Nun darf daran erinnert werden, dass die SPÖ bis zum Herbst 2017 mit drei Unterbrechungen stets in der Regierung saß, auch die letzten vier Legislaturperioden davon sogar durchgehend den Kanzler stellte. Und Wien wird sowieso seit Menschengedenken rot regiert. Umso erstaunlicher ist es, dass ausgerechnet die SPÖ, die jahrzehntelang an der Entwicklung des Gesundheitssystems mitgewirkt hat, jetzt von dessen miserablem Zustand spricht. Das Gesundheitssystem ist nicht erst seit Herbst 2017 ein Patient, das Gesundheitswesen in Österreich wird schon seit Jahrzehnten ausgehungert – auch mit roter Verantwortung. Jetzt die Wahlärzt:innen dafür zum Sündenbock zu stempeln, ist weder zielführend noch glaubwürdig.

Sehen wir uns die Entwicklung in Vorarlberg an. 2014 hat es noch 321 Kassenstellen und 268 Wahlarztstellen gegeben, heute sind es 362 Kassenstellen und 341 Wahlarztstellen. Hier von einer Privatisierung des Gesundheitswesens zu sprechen trifft jedenfalls nicht zu – zumindest nicht in Vorarlberg, in einigen anderen Bundesländern sehen die Zahlen anders aus. Besonders das Hausarztsystem in Vorarlberg muss sich diesen Vorwurf nicht gefallen lassen, hier gibt es aktuell 167 Kassenstellen und 72 Wahlarztstellen und der Zuwachs an Wahlärzt:innen in der Allgemeinmedizin ist aktuell rückläufig.

Fest steht, ohne Wahlärzt:innen wäre das Gesundheitswesen in Vorarlberg nicht aufrecht zu halten, sie stellen eine tragende Säule im System dar und werden von den Patient:innen auch dankend angenommen. Und anders als in Wien gibt es hierzulande auch nur eine Handvoll Spitalsärzt:innen, die parallel zu ihrem Krankenhausjob noch eine Wahlarztpraxis führen. Unterstützung für die Wahlärzt:innen kommt in Vorarlberg auch von der ÖGK und vom Patientenanwalt.
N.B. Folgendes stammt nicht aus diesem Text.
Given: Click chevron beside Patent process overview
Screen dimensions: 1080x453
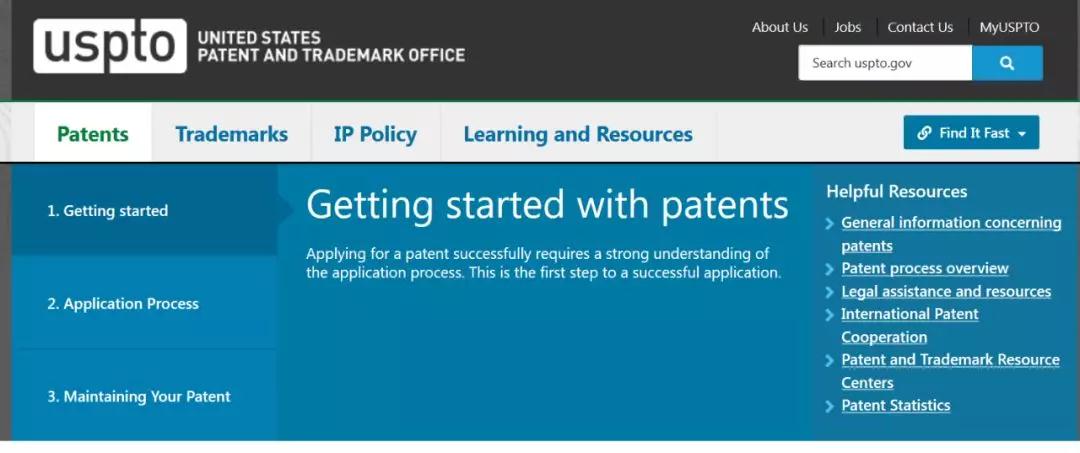Looking at the screenshot, I should coord(830,269).
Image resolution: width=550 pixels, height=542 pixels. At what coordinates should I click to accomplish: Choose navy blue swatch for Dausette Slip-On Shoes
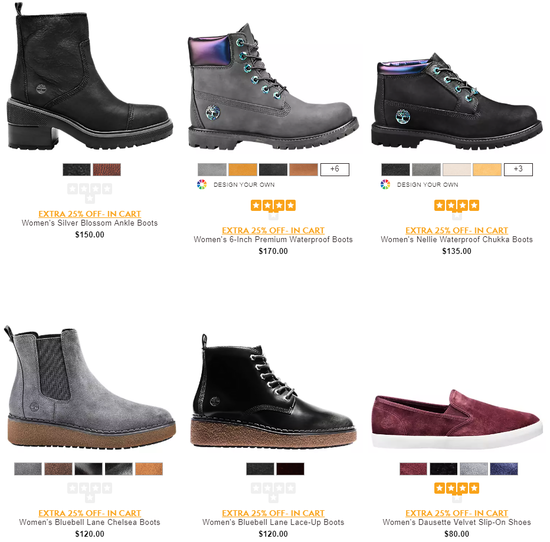pos(504,469)
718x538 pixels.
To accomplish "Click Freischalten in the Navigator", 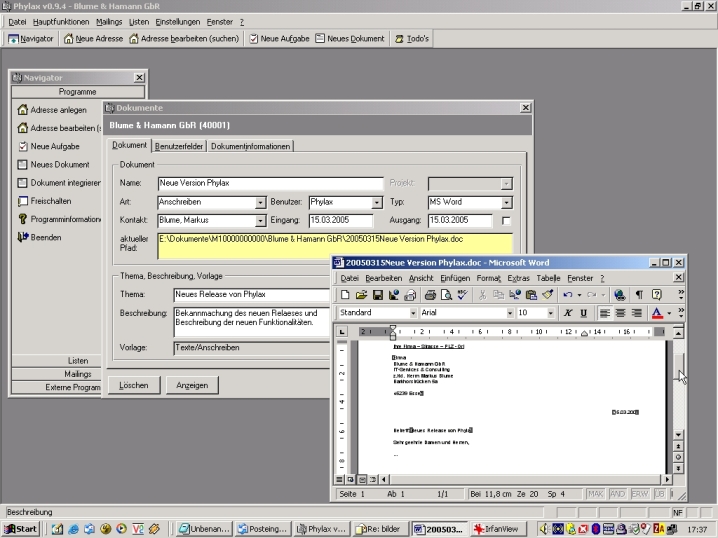I will click(50, 201).
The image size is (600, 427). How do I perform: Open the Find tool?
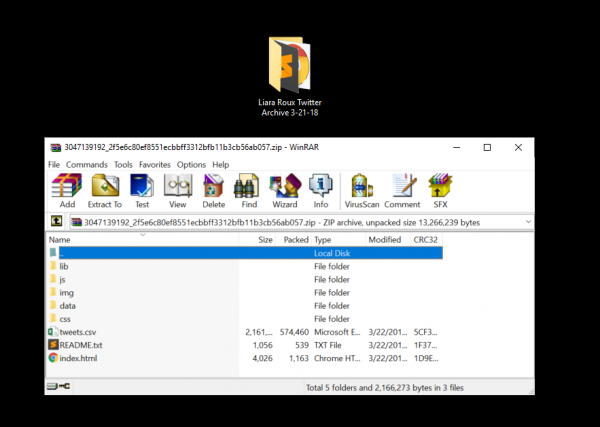tap(248, 189)
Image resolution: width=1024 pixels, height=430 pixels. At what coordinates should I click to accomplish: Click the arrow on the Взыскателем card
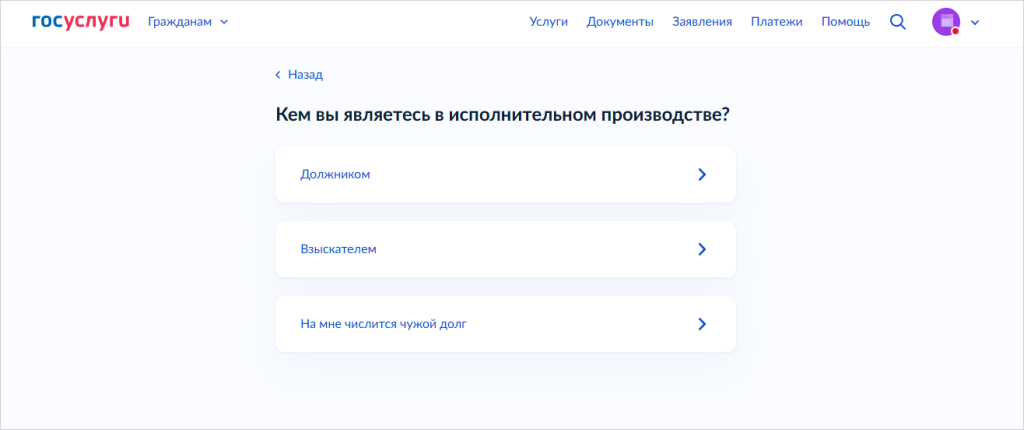click(x=702, y=249)
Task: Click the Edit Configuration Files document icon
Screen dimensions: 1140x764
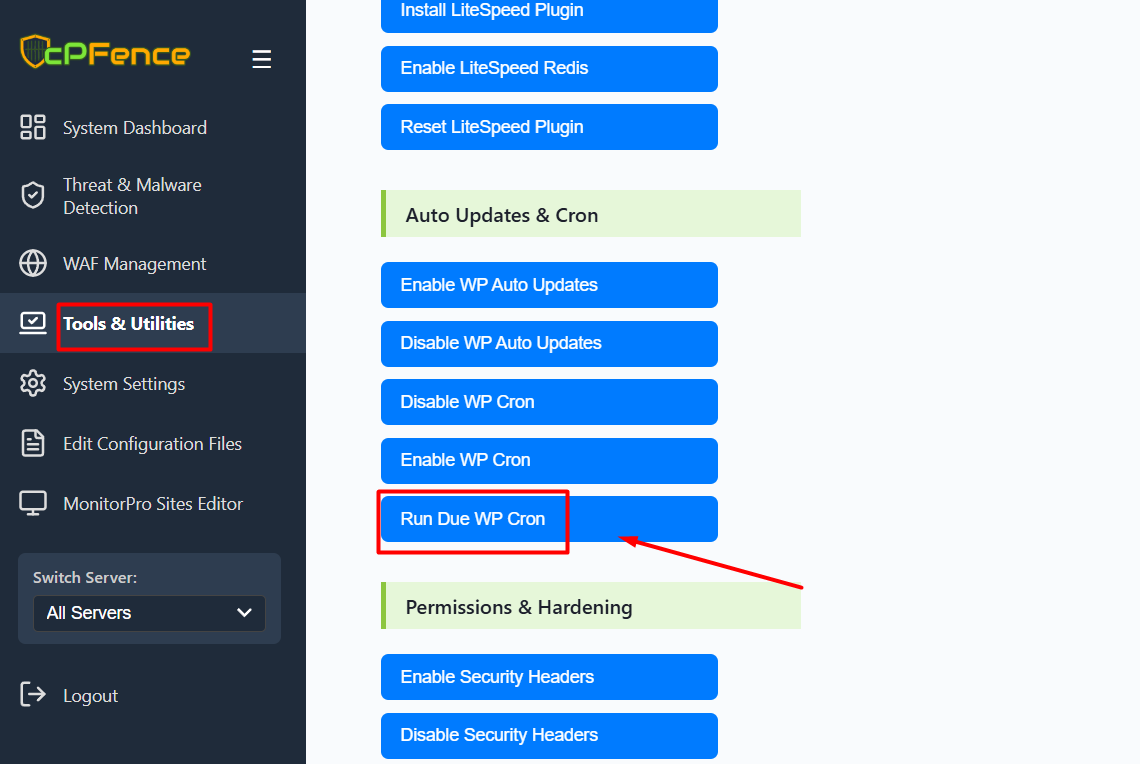Action: click(x=33, y=444)
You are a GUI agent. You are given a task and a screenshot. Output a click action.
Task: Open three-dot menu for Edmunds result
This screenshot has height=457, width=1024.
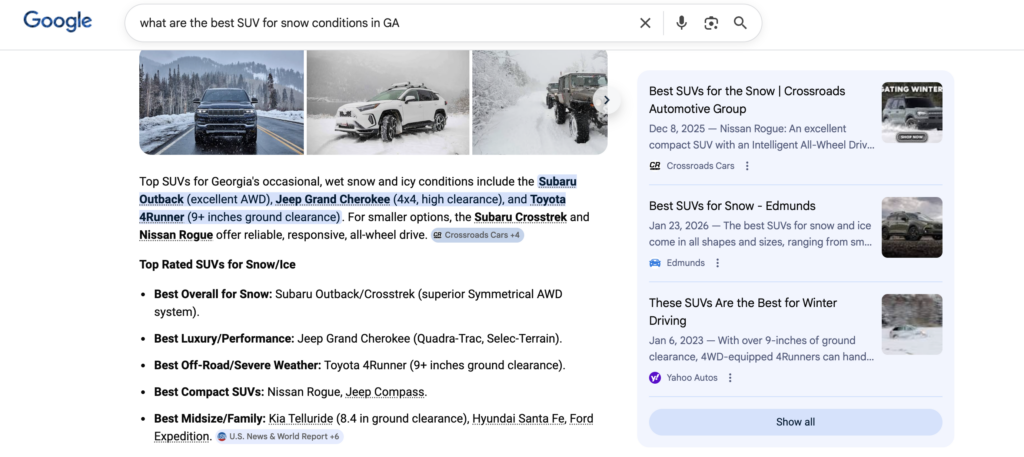click(717, 263)
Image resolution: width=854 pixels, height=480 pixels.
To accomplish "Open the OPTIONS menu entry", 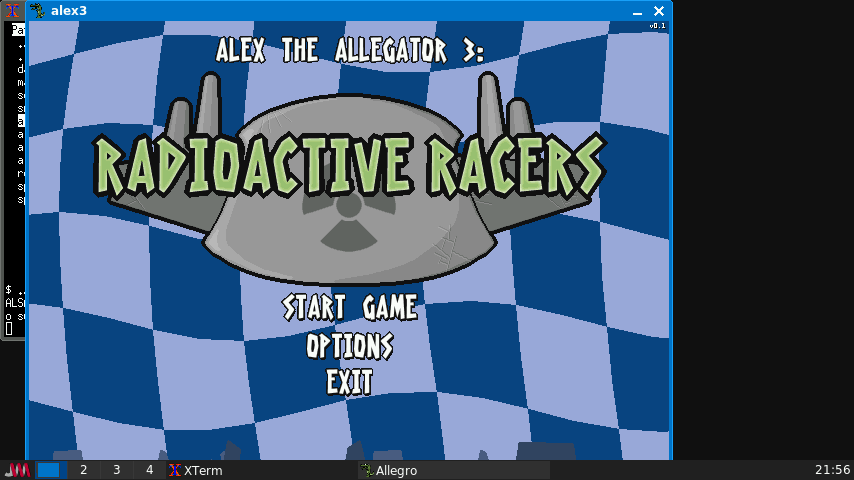I will (349, 346).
Es gibt derzeit jedenfalls keinen Grund, in Vorarlberg an diesem Dreier-System von Spitalsärzt:innen, Wahlärzt:innen und Kassenärzt:innen zu rütteln, es funktioniert. Zumindest noch. Denn wenn die Kassenstellen und Spitalsstellen nicht attraktiver und zeitgemäßer werden, dann droht vermutlich auch in Vorarlberg ein überbordender Zustrom ins Wahlarztsystem. Die SPÖ sollte in ihrem Wahlkampf daher weniger mit Verboten und Einschränkungen operieren, als sich viel mehr darum kümmern, wie Arbeitsbedingungen in Krankenhäusern und Kassenarztpraxen verbessert werden können. In diesem Sinne wünsche ich Ihnen allen einen erholsamen Sommer.